What is required: Starting at the top of the records, output every line through the one that contains "Task: Click the red tab on Memory map 4", keeping each exactly as it appears.

[Dataset entries]

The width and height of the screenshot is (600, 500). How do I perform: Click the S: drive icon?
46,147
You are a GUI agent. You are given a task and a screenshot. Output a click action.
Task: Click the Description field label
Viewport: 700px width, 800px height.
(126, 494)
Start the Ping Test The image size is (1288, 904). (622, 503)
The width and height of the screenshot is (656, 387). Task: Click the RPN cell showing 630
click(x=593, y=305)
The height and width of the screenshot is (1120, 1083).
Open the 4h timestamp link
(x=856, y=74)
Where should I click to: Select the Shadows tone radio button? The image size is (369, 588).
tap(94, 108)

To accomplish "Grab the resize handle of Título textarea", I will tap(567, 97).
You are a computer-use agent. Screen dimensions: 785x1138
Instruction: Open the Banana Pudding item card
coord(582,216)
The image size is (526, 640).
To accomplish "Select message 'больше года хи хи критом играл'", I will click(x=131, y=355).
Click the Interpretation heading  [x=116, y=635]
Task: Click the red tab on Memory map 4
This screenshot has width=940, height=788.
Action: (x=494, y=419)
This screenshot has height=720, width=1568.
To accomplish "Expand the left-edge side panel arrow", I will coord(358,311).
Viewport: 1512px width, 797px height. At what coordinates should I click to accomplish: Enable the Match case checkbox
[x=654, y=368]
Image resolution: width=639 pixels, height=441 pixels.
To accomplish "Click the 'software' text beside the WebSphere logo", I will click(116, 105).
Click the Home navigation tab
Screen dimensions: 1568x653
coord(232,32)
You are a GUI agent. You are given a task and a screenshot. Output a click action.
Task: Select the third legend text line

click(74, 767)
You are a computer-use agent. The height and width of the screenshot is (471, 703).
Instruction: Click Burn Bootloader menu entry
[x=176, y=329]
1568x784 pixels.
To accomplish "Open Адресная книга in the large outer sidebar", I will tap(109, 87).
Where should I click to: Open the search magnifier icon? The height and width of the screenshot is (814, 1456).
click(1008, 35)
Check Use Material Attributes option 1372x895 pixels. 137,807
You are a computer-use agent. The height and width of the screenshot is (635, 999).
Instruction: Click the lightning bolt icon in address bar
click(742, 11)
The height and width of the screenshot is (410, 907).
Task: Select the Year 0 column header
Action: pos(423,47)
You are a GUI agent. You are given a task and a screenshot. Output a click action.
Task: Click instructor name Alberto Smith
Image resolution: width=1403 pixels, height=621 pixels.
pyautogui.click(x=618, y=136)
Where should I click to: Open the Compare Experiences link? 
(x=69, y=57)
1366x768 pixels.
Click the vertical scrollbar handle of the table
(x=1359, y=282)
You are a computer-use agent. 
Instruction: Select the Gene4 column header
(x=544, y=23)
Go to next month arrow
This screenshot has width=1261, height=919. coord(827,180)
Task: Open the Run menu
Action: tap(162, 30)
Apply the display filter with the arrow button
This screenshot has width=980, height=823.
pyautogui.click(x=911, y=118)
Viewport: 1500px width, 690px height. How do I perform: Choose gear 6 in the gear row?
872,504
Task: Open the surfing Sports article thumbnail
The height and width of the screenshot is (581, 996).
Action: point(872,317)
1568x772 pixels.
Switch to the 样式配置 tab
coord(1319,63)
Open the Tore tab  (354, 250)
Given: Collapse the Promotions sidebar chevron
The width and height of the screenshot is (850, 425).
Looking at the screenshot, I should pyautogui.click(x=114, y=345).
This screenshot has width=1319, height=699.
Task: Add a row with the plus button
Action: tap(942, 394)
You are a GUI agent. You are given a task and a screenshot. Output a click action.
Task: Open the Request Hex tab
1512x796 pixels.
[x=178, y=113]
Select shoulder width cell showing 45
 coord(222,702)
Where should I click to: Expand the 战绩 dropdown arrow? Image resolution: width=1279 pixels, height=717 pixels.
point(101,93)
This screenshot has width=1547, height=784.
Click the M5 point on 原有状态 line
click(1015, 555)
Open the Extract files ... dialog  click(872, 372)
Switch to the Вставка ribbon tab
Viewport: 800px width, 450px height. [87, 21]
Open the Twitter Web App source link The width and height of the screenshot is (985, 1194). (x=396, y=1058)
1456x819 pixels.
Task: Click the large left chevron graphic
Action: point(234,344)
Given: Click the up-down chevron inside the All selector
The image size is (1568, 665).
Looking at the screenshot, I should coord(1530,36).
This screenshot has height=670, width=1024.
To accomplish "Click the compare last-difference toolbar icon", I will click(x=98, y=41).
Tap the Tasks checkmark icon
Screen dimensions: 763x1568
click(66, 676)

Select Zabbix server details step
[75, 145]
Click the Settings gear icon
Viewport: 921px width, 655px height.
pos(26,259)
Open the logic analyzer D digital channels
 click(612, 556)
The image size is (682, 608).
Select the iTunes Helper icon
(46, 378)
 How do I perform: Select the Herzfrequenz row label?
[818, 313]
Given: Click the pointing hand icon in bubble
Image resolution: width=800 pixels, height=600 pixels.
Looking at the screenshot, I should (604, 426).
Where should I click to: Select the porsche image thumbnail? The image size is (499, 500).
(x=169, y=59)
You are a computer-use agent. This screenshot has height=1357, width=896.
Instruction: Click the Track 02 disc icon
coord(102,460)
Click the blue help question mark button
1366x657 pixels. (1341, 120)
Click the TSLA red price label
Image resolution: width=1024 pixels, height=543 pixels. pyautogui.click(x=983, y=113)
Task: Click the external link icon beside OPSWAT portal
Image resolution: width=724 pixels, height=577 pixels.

Exercise response:
The width and height of the screenshot is (600, 500). How do I perform: Click the S: drive icon?
46,147
You are a GUI agent. You are given a task and a screenshot. Output a click action.
Task: Click the Description field label
Viewport: 700px width, 800px height.
(126, 494)
Start the Ping Test The image size is (1288, 904). (622, 503)
The width and height of the screenshot is (656, 387). Task: Click the RPN cell showing 630
click(x=593, y=305)
The height and width of the screenshot is (1120, 1083).
Open the 4h timestamp link
(x=856, y=74)
Where should I click to: Select the Shadows tone radio button? The image size is (369, 588).
tap(94, 108)

To accomplish "Grab the resize handle of Título textarea", I will tap(567, 97).
You are a computer-use agent. Screen dimensions: 785x1138
Instruction: Open the Banana Pudding item card
coord(582,216)
The image size is (526, 640).
To accomplish "Select message 'больше года хи хи критом играл'", I will click(x=131, y=355).
Click the Interpretation heading  [x=116, y=635]
Task: Click the red tab on Memory map 4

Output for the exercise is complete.